■ Text excerpt
[START]

Some think it’s way worse: Peter Cappelli, a professor at the University of Pennsylvania’s Wharton School, lays out a guide for families in making this so-called ROI calculation in his new book, Will College Pay Off?: A Guide to the Most Important Financial Decision You’ll Ever Make:
Looking at the actual return on the costs of attending college, careful analyses suggest that the payoff from many college programs — as much as one in four — is actually negative. Incredibly, the schools seem to add nothing to the market value of the students.
So let’s say with 44% of borrowers taking undesirable or out of field jobs, 40% of borrowers set to default and 43% under- or unemployed, 37% went to graduate school and all the other statistics mentioned above – I have no way of knowing where these statistics overlap but let’s say on the low-end and for ease, that there is near 100% overlap of these data points and that approximately half of people who took out loans for college are not getting their money’s worth. (For instance, someone with over $50,000 in debt who is underemployed is also likely to default). That’s 650,000.

What about that last 650,000?

So I’m going to say that this is the group of people who didn’t take out too much debt and have been steadily employed at above-average paying jobs. What does it mean to take on average debt? I don’t know how to vet this last 650,000 for success.
But remember that approximately 4.4M go to college and 650,000 are doing well even after taking out loans (I assume this number of people is doing very well in order to balance out the people who are not doing well in terms of income or jobs). That’s 15%. You have to ask yourself, are you going to be in that top 15%? It seems a little bit crazy to go so far into debt for an outcome that is only worth it for 15% or fewer of the people. At this rate, maybe you’d be better off starting your own company. The risk levels seem similar.

[END]

■ Tasks
1. Print the passage on college debt from "So I’m going" up to and including "levels seem similar.".
2. Answer these questions using the passage on college debt:
(a) What is the title of Peter Cappelli's new book?
(b) What percentage of borrowers does the passage say are set to default?
(c) Approximately how many people go to college, according to the passage?
3. Go on with the passage on college debt from where it stops.
The listing after this point comes from a separate source.

■ Dataset excerpt
[START]

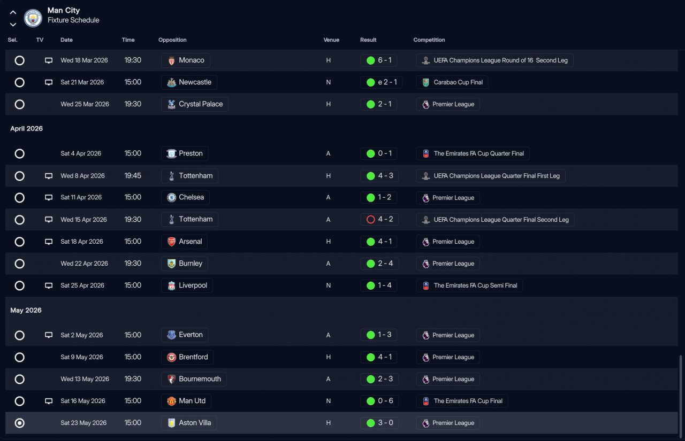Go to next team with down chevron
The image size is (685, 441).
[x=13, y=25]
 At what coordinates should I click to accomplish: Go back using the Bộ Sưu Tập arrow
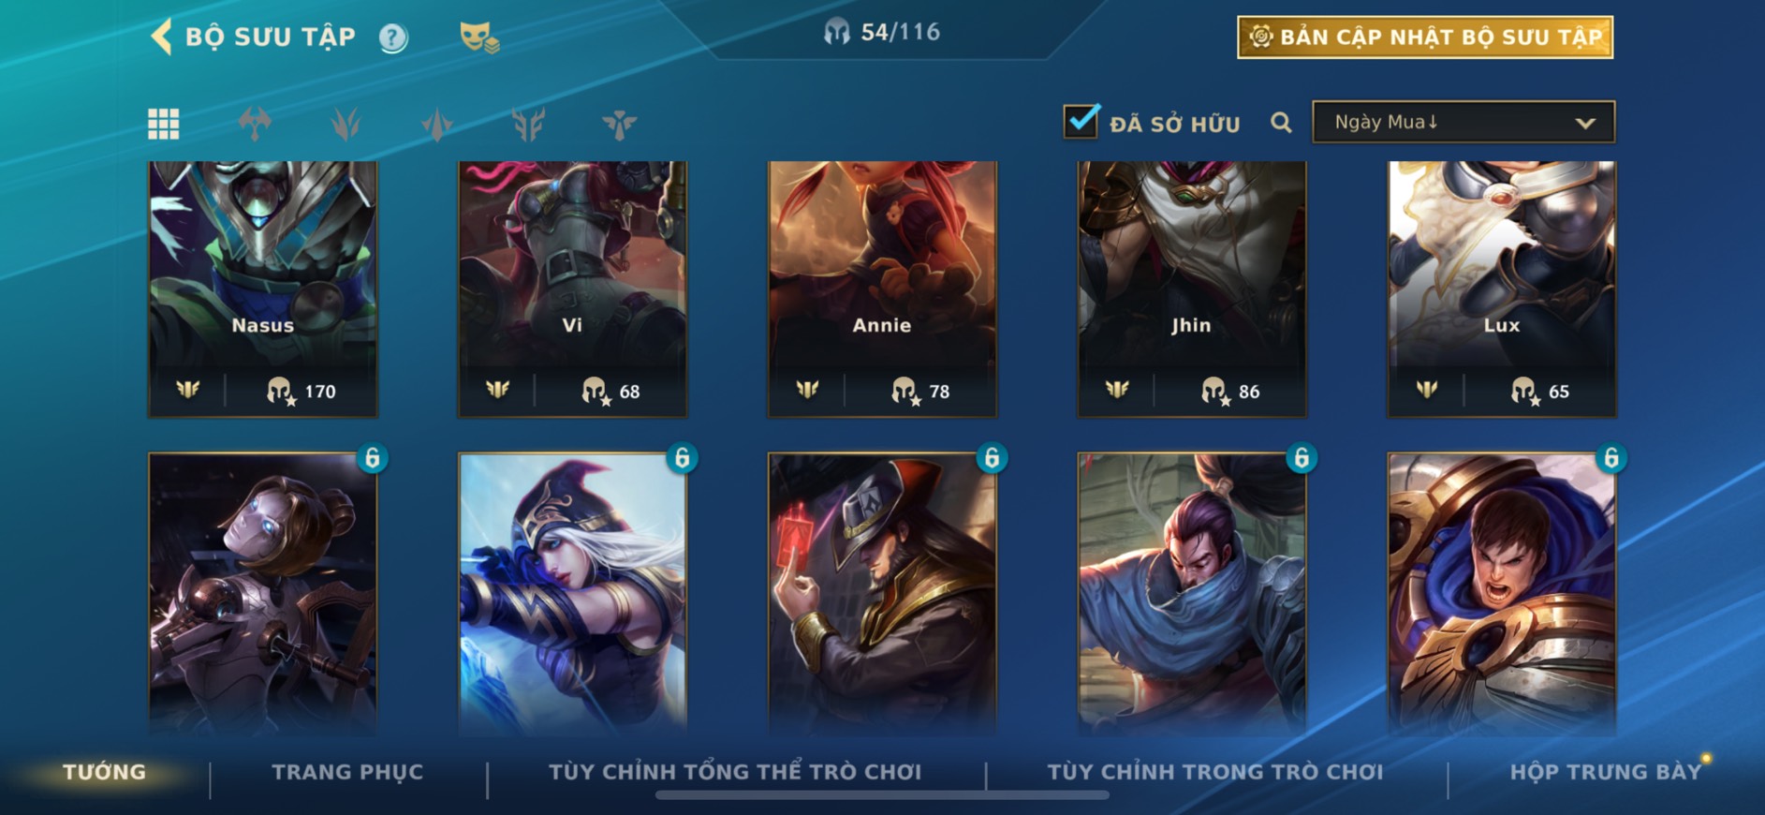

[END]

■ Answers for this exercise
1.
So I’m going to say that this is the group of people who didn’t take out too much debt and have been steadily employed at above-average paying jobs. What does it mean to take on average debt? I don’t know how to vet this last 650,000 for success.
But remember that approximately 4.4M go to college and 650,000 are doing well even after taking out loans (I assume this number of people is doing very well in order to balance out the people who are not doing well in terms of income or jobs). That’s 15%. You have to ask yourself, are you going to be in that top 15%? It seems a little bit crazy to go so far into debt for an outcome that is only worth it for 15% or fewer of the people. At this rate, maybe you’d be better off starting your own company. The risk levels seem similar.

2.
(a) Will College Pay Off?: A Guide to the Most Important Financial Decision You'll Ever Make
(b) 40%
(c) Approximately 4.4M

3.
Student loans from college are hardly a sure pathway to success. If you still don’t believe me, you can read one of the 8 million hits for “student loan horror stories.”

Should you to go to college?

I started college almost 20 years ago. I went to a well-regarded public school in-state and my parents were able to afford my tuition and expenses because they had high-paying jobs and the tuition was more affordable. Today, the tuition and rents at the same school in the same town have quadrupled – but pay has not. Though it made total sense for me to go to college 20 years ago, it might not make sense for me to make the same choices today. A lot changes in 20 years. Beware of people who look back at their own lives as evidence that college is a good investment today. Past performance is not indicative of future performance and that person isn’t you.

Even if you’re not in a financial position to go to college (given the cost and your family’s finances), it seems like you still don’t have a lot of options. A lot of companies are holding students hostage by requiring college degrees for positions that never used to require them.

I think if you can afford to go to a top college without accruing a lot of debt, it will likely be a good choice. For those eyeing massive student loan debts in order to chase one’s college dreams, I hope you would consider that, college and student loans are a calculated risk. It might pay off, but it could very well be a huge mistake.  One should consider every opportunity to save money such as :

  • Taking many AP courses in high school to qualify for college credit
  • Attending community college for the first two years and/or taking classes at the community college in high school or over the summer to save on credits at a more expensive school
  • Applying for many scholarships and financial aid
  • Delaying college until you know what you want to study and working in-between
  • Working part-time in college (I knew a few people who worked full-time while maintaining a full course load, as well)
  • Graduating early

College can be a wonderful asset to your career and a fun and rewarding four years – but don’t get blinded by the fantasy and ignore the finances.

5 Reasons My Parents Escaped the Lower Class (and No, it’s NOT Hard Work)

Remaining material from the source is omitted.